Market Valuation of Climate Patents: What Are the Most Valuable Innovations?

Do climate-related patents create financial value?

Marie Brière, Murad Nuriyev, and Sébastien Pouget analyse the relationship between firm valuation and climate-related patents in "Market Valuation of Climate Patents: What are the Most Valuable Innovations?".

Using USPTO patent data and firm-level R&D investments covering the 1995-2020 period, they examine how investors value different types of climate innovation. Their main conclusions include:

  • Climate patents, on average, do not lead to a higher market valuation.
  • Patents which improve the efficiency of fossil-fuel technologies (or "Carbon-intensive" patents) are positively correlated with firm valuation, increasing Tobin's Q by 0.9% to 1.5% per standard deviation increase in patent stock.
  • Investors see additional value in innovations addressing both dimensions of climate risks simultaneously, as firms with adaptation and mitigation dual-purpose patents experience a 0.5% to 0.7% increase in Tobin's Q.
  • Other climate patents do not show a significant impact on firm value, reinforcing the notion that climate innovation remains a long-horizon investment.
  • Carbon-intensive climate patents receive citations earlier, implying that investors may favour technologies with immediate applications over longer-term disruptive green solutions.
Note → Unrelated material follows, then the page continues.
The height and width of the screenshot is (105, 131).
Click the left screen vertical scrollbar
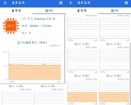[x=65, y=49]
Listed issuers facing challenges in aligning innovation cycles with market expectations can keep in mind the clear investor preference for low-risk, transitional green innovations.

Investors tend to undervalue long-horizon green technologies, which could result in capital misallocation away from breakthrough sustainability solutions.

The study is however limited regarding the positive impact of climate innovations: as climate patents do not always translate into commercial success, valuations may not fully capture the societal benefits of climate technologies.